■ **PROVIDED INFORMATION**
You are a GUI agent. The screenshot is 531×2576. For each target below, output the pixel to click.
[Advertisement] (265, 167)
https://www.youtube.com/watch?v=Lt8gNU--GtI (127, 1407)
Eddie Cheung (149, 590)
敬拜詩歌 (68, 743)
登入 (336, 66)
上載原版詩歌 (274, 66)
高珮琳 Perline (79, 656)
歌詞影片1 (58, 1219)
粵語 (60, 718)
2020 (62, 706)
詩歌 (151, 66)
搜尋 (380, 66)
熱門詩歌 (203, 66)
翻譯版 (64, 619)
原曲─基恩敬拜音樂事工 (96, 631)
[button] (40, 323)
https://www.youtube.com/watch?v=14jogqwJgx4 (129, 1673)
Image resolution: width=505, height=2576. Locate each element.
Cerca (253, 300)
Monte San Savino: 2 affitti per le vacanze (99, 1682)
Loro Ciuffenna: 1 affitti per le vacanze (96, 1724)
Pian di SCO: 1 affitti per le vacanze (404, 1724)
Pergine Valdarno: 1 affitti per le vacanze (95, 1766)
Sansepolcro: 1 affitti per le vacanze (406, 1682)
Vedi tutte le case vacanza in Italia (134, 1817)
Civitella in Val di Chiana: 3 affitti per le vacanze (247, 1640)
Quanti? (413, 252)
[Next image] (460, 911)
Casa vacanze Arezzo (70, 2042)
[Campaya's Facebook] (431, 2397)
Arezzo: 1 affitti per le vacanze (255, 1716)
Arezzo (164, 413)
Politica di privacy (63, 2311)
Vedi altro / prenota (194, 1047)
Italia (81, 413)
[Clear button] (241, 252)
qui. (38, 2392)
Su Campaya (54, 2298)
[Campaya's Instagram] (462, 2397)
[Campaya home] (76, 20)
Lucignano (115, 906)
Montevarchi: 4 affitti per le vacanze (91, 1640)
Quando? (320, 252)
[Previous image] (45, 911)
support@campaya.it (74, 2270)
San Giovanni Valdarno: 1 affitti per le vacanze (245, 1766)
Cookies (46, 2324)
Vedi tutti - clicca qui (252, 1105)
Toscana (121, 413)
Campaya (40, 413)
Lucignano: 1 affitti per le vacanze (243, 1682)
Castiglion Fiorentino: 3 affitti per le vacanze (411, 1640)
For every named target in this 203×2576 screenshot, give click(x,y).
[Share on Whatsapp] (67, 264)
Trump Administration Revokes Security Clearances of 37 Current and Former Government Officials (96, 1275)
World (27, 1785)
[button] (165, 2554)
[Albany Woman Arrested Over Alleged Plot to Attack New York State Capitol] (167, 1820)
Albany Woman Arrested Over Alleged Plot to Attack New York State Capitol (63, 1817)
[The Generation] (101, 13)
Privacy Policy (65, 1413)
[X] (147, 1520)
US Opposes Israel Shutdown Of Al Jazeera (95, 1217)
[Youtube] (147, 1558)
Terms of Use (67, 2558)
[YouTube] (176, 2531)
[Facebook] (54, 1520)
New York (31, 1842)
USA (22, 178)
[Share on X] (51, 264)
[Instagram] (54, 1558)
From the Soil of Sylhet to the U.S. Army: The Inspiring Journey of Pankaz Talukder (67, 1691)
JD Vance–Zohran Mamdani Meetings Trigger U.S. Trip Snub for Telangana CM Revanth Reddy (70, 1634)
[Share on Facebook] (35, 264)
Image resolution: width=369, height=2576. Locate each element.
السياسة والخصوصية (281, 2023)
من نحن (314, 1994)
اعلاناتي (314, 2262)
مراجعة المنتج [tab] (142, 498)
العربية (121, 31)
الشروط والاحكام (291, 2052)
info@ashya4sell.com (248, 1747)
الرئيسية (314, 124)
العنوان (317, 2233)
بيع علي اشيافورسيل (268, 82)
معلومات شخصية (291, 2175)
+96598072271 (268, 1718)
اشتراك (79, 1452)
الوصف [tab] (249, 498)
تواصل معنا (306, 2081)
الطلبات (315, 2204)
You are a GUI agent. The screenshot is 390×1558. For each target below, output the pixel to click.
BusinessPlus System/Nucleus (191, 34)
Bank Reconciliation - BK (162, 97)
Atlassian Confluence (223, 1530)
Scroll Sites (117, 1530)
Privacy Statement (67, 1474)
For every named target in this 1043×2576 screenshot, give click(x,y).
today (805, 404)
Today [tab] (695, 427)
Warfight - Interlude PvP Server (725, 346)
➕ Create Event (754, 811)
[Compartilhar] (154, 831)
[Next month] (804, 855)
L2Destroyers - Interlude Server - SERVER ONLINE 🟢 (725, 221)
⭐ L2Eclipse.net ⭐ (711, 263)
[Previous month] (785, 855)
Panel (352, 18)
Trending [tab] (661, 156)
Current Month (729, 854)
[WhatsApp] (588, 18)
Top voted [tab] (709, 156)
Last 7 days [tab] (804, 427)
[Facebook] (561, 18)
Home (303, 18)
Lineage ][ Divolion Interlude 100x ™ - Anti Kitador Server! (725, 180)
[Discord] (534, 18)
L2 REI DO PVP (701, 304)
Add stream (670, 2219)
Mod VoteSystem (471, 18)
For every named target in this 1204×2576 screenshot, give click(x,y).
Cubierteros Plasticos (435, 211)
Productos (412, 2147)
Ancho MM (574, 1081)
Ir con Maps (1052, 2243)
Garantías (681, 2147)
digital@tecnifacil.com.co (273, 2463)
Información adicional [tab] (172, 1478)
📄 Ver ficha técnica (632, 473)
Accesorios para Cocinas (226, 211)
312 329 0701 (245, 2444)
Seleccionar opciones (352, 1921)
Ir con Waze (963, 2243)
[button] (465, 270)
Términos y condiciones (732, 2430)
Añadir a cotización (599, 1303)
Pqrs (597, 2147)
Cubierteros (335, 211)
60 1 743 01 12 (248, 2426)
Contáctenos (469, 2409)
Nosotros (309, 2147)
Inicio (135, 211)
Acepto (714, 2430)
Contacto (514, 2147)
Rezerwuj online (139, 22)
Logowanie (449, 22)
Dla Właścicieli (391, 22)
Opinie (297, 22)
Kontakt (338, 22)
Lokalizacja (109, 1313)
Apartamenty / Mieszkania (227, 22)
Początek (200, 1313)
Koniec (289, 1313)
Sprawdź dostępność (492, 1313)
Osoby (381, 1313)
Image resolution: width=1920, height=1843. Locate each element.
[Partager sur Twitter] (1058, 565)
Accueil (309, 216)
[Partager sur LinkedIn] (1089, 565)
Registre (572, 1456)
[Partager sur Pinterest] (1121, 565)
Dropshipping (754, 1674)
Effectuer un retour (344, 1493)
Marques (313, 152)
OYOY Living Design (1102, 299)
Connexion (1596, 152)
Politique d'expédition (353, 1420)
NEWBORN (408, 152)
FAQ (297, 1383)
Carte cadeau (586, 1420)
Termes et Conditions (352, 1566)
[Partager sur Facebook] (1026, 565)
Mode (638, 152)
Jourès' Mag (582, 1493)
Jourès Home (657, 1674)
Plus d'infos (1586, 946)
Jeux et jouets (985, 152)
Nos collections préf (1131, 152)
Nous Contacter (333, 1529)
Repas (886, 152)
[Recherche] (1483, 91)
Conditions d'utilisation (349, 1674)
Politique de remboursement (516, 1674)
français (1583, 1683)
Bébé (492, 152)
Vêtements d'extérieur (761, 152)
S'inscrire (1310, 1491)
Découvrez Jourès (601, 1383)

■ **WHAT THE TASK ASKS**
From the records above, transcribe exactly the run of lines that opens with the line holding "Pergine Valdarno: 1" and closes with the line holding "support@campaya.it (74, 2270)", both included.

■ **EXERCISE RESULT**
Pergine Valdarno: 1 affitti per le vacanze (95, 1766)
Sansepolcro: 1 affitti per le vacanze (406, 1682)
Vedi tutte le case vacanza in Italia (134, 1817)
Civitella in Val di Chiana: 3 affitti per le vacanze (247, 1640)
Quanti? (413, 252)
[Next image] (460, 911)
Casa vacanze Arezzo (70, 2042)
[Campaya's Facebook] (431, 2397)
Arezzo: 1 affitti per le vacanze (255, 1716)
Arezzo (164, 413)
Politica di privacy (63, 2311)
Vedi altro / prenota (194, 1047)
Italia (81, 413)
[Clear button] (241, 252)
qui. (38, 2392)
Su Campaya (54, 2298)
[Campaya's Instagram] (462, 2397)
[Campaya home] (76, 20)
Lucignano (115, 906)
Montevarchi: 4 affitti per le vacanze (91, 1640)
Quando? (320, 252)
[Previous image] (45, 911)
support@campaya.it (74, 2270)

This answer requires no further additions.